• Document:

In format, Future Days is more like Cope’s Japrocksampler, which is a longer work than Krautrocksampler and goes into the cultural and historical background in greater detail.
It's great to see Conrad Schnitzler take his part in the story after his glaring omission from the otherwise worthy BBC documentary Krautrock: The Rebirth of Germany. The interviews in the book are enlightening, if not earth shattering, and there are a few beautiful quotes, like this one from Holger Czukay of Can: “We’re not musicians, we are universal dilettantes.”
Future Days is the more in-depth book you should read after Krautrocksampler gets you hooked, if you can find the latter. David Stubbs is no archdrood archetype, though he is definitely a fan and has his own style and a few nice catchphrases of his own, such as: “Before our present age of sophisticated fatalism ...” which you have to admire, he is also very knowledgeable and loves the music.

• Data supplied:
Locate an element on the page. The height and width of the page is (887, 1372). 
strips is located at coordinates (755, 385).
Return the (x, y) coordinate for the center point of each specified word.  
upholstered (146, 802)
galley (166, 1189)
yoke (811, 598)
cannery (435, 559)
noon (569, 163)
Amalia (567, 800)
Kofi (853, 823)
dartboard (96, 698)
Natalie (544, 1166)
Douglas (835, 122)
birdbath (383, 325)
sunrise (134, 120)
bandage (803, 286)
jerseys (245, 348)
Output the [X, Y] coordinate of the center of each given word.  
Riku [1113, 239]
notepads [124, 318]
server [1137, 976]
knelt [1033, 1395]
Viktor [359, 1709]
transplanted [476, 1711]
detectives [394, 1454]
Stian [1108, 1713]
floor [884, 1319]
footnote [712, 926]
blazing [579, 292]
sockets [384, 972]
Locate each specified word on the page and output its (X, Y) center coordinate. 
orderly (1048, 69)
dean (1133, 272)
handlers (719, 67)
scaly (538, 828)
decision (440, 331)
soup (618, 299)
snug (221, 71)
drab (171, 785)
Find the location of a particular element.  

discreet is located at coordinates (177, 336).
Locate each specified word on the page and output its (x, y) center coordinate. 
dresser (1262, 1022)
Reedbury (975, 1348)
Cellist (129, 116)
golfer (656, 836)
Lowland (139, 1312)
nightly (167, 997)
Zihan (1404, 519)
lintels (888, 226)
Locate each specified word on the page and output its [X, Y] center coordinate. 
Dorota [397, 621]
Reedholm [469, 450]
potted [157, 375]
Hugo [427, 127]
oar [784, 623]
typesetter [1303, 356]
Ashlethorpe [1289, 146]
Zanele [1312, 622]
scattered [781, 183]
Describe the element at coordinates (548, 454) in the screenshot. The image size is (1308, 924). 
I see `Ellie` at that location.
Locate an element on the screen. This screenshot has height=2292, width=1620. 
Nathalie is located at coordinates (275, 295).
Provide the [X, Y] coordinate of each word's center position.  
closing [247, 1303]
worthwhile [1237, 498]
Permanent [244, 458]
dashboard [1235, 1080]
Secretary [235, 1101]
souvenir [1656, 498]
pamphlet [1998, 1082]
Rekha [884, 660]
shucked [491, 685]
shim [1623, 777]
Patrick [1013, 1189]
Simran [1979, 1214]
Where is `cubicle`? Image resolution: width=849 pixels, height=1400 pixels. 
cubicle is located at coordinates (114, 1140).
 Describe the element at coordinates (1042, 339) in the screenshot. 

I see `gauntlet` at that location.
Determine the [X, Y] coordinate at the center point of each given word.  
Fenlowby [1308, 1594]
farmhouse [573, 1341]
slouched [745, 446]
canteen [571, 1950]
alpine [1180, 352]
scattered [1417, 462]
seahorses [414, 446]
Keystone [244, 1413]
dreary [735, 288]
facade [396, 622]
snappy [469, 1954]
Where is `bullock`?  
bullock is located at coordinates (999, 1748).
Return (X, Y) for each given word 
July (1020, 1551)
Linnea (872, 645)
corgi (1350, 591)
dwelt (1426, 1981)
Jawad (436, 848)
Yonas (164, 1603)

• Written problem A: Give the entries from the line with "alpine [1180, 352]" through the end of the entries as a JSON list of strings, one per line, leaving out blank lines.
• Written problem B: Continue the review of the book Future Days from where it stops.
The entries are not related to the review.

• Expected answer A:
[
  "alpine [1180, 352]",
  "scattered [1417, 462]",
  "seahorses [414, 446]",
  "Keystone [244, 1413]",
  "dreary [735, 288]",
  "facade [396, 622]",
  "snappy [469, 1954]",
  "Where is `bullock`?  ",
  "bullock is located at coordinates (999, 1748).",
  "Return (X, Y) for each given word ",
  "July (1020, 1551)",
  "Linnea (872, 645)",
  "corgi (1350, 591)",
  "dwelt (1426, 1981)",
  "Jawad (436, 848)",
  "Yonas (164, 1603)"
]

• Expected answer B:
He defines the “Limbus” test, an obscure Krautrock benchmark. I have albums by both Limbus 3 and Limbus 4 – though I can’t claim to listen to them often – and pass the test with flying colours. David Stubbs is preaching to the converted, I confess, I’m a terminal Krautrocker!
Future Days is a great addition to the literature of a music that continues to influence musicians to this day, however David Stubbs charts the decline and death of the music between 1977 and 1982, shortly after the recording of Manuel Göttsching’s E2-E4, so beloved of the US house and techno crew.
Title Future Days
Publisher Faber and Faber
Price £20 (Paperback)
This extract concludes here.